Особенно показательна недопустимая противоречивость в заключениях экспертов по делам, связанным с оскорблением. В УК РФ (ст. 130) оскорбление рассматривалось как «унижение чести и достоинства другого лица, выраженное в неприличной форме»2. В данном определении можно выделить три момента, на которые нужно обратить внимание при квалификации речевого акта как оскорбительного: во-первых, на наличие в высказывании адресата негативной оценки, направленной на унижение чести и достоинства; во-вторых, на направленность этой информации в адрес конкретного лица; в-третьих, на маркированность высказывания как имеющего неприличную форму выражения. Только единство трёх указанных аспектов рече- коммуникативного акта позволяет признать последний оскорбительным.
В связи с заявленной проблемой вспоминаются трудности в принятии судебного решения по делу, связанному с оскорблением. Суть дела состояла в том, что гражданка К. употребила слово тварь в адрес гражданки Н.; последняя посчитала подобную характеристику своей персоны унижающей её честь и достоинство и подала иск с просьбой наказать гражданку К. за оскорбление. Суд вынес постановление о назначении лингвистической экспертизы с требованием к эксперту дать разъяснение о наличии в слове тварь признаков, позволяющих признать его оскорбительным. Со своей стороны процессуальный защитник также назначил лингвистическую экспертизу с аналогичными вопросами. Обе экспертные стороны, заочно согласившись друг с другом в том, что слово тварь содержит негативную оценку, адресованную гражданке Н, разошлись в вопросе о наличии в данной лексеме неприличной формы выражения этой оценки. Естественно, оба эксперта строили свои выводы на основании нормативных рекомендаций словарей современного русского литературного языка, однако пришли к разным выводам.
Что же стало причиной подобного разночтения и каковы пути достижении объективности и непротиворечивости к квалификации подобных языковых фактов? Думается, решение проблемы лежит в унификации лексикографической базы экспертной деятельности, приведении её к единым требованиям как со стороны юриспруденции, так и со стороны лингвистики. Эта проблема, на наш взгляд, должна решаться на разных уровнях, начиная с определения корпуса словарей, рекомендуемых для осуществления экспертной деятельности, и заканчивая разработкой системы единых нормативно-регулятивных рекомендаций.
Неоднозначность экспертных заключений может быть связана с противоречивостью нормативно-стилистических характеристик слов в разных словарях.

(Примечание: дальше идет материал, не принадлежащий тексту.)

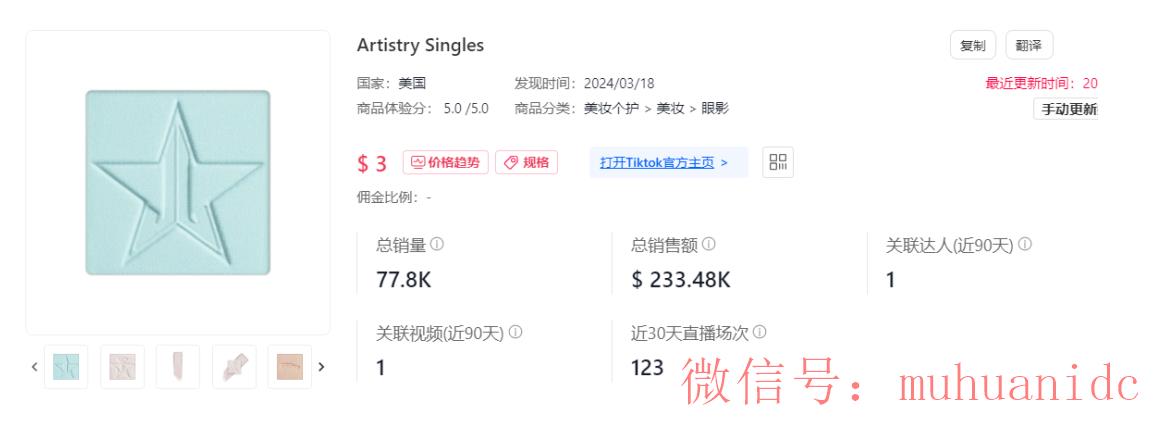This screenshot has height=421, width=1154.
Task: Click info icon beside 关联视频(近90天)
Action: pyautogui.click(x=515, y=332)
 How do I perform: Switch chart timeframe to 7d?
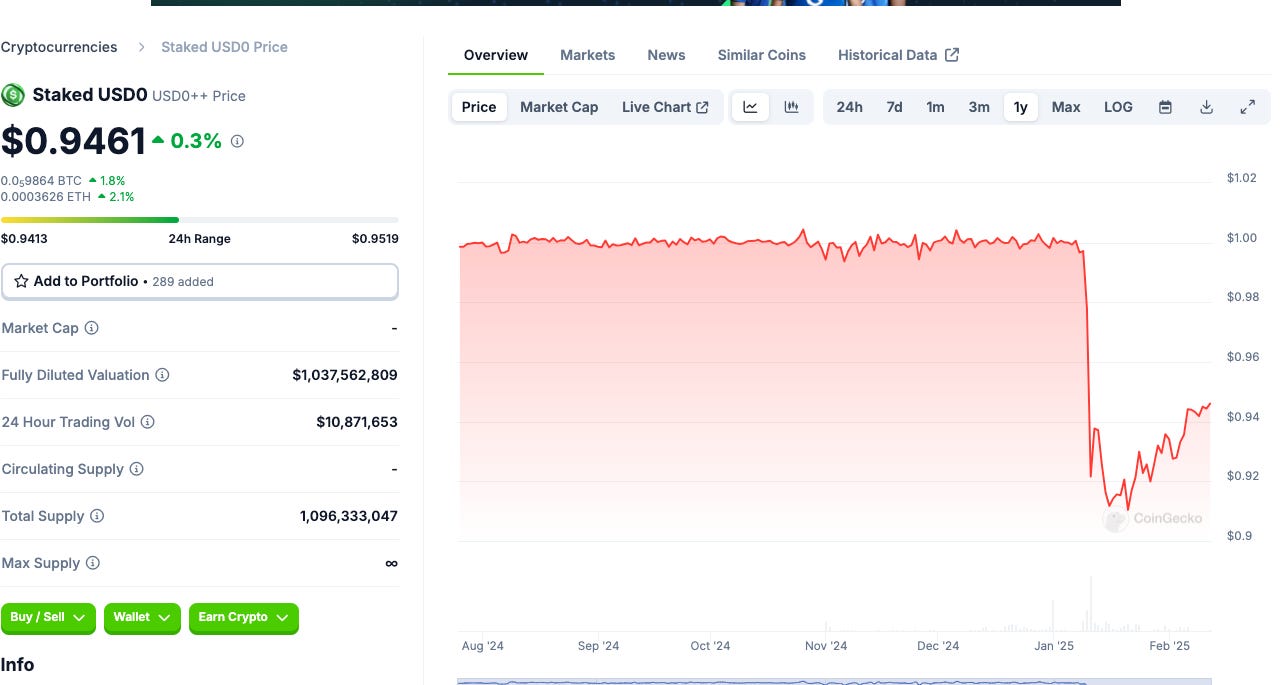pyautogui.click(x=893, y=106)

Так, например, в словарях петербургской лексикографической школы3 достаточно редко используется помета прост. (просторечное), чрезвычайно важная, на наш взгляд, для нормативно-стилистической характеристики слов, стоящих за гранью нормативного употребления. В то же время в словарях, принадлежащих московской школе лексикографии4, указанная помета регулярно употребляется и помогает эксперту системно отграничить массив просторечной лексики от слов, маркированных пометой разг. (разговорное), указывающей на их употребление в разговорном стиле литературного языка. Следовательно, необходима унификация всей системы стилистических помет, существующая в словарях русского языка.
Возвращаясь к описанной выше ситуации в суде, связанной с квалификацией слова тварь, мы сделаем попытку проанализировать нормативные словарные пометы применительно к их способности маркировать слово с точки зрения неприличности формы выражения и выстроить определённую систему нормативно-стилистических характеристик лексем, связанных с негативной характеристикой лица.
Традиционно слова с неприличной формой выражения характеризуются понятиями «обсценная лексика», «табуиро-ванная лексика» и «нецензурная лексика». В современном русском словоупотреблении к обсценной лексике традиционно относится «мат». Лексическую основу русского мата составляют четыре (другие учёные выделяют пять-шесть) корнеслова и множество их производных, употребление которых в речи категорически противоречит этическим, а зачастую и юридическим нормам. Отнесение же иных единиц, чаще всего служащих для выражения негативных эмоций или для отрицательной характеристики, к обсценной лексике не столь очевидно; ср. напр.: сволочь, мразь, подонок, скотина, гадина, козёл, баран, гнида и др. Думается, к этой группе относится и слово тварь, ставшее камнем преткновения для экспертов.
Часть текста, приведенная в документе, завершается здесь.